Fig.2C.albicansCRISPR is an efficient mutagenesis system. (A) Plasmid pV1093 was extracted by using plasmid extraction kit. (B) Plasmid pV1093 was linearized by digestion with BsmBI. (C) Primer of sgRCH1-F/R were annealed to obtain sgRNA oligos ofRCH1， and phosphorylated by T4 Polynucleotide kinase. (D) Plasmid pV1093-sgRCH1 was linearized by digestion withKpnIand SacI. (E) Repair DNA was obtained through PCR. (F) Colony PCR was used to amplify the flanking region including mutant site after transformation. (G) To verify correct transformants， the PCR products were subjected to digestion with the restriction enzymeXbaIwhose site was introduced during the mutagenesis

圖3 CaMIT1突變株表型.

4 討論

白念珠菌是雙倍體，傳統(tǒng)的URA-Blaster方法需要分2步才能敲除一個(gè)基因的兩個(gè)等位基因，因此基因敲除過(guò)程耗時(shí)繁瑣。而且，白念珠菌沒有已知的有絲分裂過(guò)程，自然界不存在單倍體的形態(tài)。因此，缺少簡(jiǎn)單而快速的基因失活手段是研究白念珠菌基因功能和致病性的主要障礙。本研究通過(guò)利用Fink教授實(shí)驗(yàn)室構(gòu)建的應(yīng)用于白念珠菌的CRISPR方法成功獲得了白念珠菌mit1/mit1純合子突變菌株。通過(guò)表型實(shí)驗(yàn)，進(jìn)一步驗(yàn)證了mit1/mit1突變菌株的表型與Mille等人用傳統(tǒng)URA-Blaste方法構(gòu)建的突變株的表型一致[13]。我們的工作進(jìn)一步證明了這一技術(shù)的可行性。CRISPR這種高效簡(jiǎn)便的基因編輯技術(shù)的應(yīng)用，無(wú)疑會(huì)加速白念珠菌基因功能的研究進(jìn)程。Fink教授實(shí)驗(yàn)室還構(gòu)建了質(zhì)粒pV1200，質(zhì)粒pV1200中的NatR標(biāo)記含有翻轉(zhuǎn)酶Flippase (NATR-FLP) ，其NATR-FLP-SNR52p-sgRNA兩端含有同源序列FRT，翻轉(zhuǎn)酶可以通過(guò)同源重組的原理將NATR-FLP-SNR52p-sgRNA從基因組中刪除，因此NATR篩選標(biāo)記又可被用于下個(gè)基因的敲除[16]。

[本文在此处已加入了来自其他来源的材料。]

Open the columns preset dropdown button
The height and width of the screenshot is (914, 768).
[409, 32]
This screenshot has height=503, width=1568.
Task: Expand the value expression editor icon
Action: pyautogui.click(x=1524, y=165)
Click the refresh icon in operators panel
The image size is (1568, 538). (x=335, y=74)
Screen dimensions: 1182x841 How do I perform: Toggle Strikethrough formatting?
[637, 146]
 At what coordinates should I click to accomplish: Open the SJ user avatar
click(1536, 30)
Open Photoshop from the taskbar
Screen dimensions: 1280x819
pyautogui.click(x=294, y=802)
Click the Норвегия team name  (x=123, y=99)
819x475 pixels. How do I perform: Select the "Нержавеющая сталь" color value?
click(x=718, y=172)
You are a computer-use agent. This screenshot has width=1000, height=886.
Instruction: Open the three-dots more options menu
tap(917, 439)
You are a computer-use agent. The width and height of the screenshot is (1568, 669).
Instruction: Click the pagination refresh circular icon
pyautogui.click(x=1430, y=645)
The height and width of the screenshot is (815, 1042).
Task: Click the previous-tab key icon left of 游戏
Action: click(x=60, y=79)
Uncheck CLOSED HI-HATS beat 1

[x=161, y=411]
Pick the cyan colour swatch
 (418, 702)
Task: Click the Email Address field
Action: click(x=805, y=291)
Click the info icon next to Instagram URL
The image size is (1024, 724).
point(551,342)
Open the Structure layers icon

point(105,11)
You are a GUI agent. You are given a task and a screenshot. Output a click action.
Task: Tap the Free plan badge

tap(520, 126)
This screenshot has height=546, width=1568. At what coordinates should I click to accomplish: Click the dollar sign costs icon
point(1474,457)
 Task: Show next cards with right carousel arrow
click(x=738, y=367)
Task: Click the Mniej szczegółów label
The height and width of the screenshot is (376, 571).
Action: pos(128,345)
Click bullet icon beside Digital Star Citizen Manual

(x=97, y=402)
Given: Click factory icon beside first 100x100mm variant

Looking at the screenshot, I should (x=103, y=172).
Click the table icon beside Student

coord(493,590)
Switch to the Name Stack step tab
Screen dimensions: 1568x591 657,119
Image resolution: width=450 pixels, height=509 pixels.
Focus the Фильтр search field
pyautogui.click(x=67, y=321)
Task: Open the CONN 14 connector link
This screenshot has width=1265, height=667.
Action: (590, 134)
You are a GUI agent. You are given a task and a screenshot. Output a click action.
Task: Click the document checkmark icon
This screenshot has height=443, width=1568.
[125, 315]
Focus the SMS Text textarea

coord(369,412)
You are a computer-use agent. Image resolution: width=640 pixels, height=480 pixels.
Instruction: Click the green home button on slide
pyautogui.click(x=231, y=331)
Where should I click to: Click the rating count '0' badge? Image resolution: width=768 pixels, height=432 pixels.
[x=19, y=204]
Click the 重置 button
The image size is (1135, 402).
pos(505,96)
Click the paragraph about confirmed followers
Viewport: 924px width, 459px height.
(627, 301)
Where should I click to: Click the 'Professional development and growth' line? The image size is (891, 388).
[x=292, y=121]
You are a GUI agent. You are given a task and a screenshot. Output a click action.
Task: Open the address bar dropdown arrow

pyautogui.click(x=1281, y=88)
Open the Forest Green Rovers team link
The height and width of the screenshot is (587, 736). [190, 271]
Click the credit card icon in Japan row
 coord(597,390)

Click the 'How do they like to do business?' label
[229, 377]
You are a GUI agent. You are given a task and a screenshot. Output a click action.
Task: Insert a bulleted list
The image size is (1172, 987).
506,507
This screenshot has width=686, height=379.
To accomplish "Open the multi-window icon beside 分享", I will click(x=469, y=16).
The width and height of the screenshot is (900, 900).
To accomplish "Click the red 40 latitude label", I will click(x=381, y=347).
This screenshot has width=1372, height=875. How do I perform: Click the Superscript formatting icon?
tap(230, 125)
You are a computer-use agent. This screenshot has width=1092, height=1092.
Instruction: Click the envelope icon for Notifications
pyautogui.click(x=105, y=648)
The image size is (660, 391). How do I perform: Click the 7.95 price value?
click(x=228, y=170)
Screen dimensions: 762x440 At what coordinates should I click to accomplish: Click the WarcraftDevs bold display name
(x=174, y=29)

此外，Mitchell教授實(shí)驗(yàn)團(tuán)隊(duì)已經(jīng)報(bào)道了一種短暫的CRISPR基因組編輯方法[20]。這種短暫的CRISPR編輯體系，以pV1093為模板通過(guò)PCR獲得CaCas9p表達(dá)體系，通過(guò)single-joint PCR獲得sgRNA表達(dá)體系。以pNAT為模板，用含有同源臂的引物通過(guò)PCR擴(kuò)增NAT敲除盒，或者用氨基酸合成基因做篩選遺傳標(biāo)記。SN148氨基酸營(yíng)養(yǎng)缺陷菌株含有四種氨基酸合成基因缺失，包括URA3、HIS1、LEU2和ARG4。 Mitchell教授的短暫CRISPR基因組編輯方法證明sgRNA不需要整合到基因組上發(fā)揮作用。因此可以將CaCAS9整合到基因組上，利用PCR擴(kuò)增獲得sgRNA的表達(dá)體系和氨基酸篩選標(biāo)記，通過(guò)更換sgRNA和氨基酸篩選標(biāo)記獲得純合子突變菌株，以及多基因突變株。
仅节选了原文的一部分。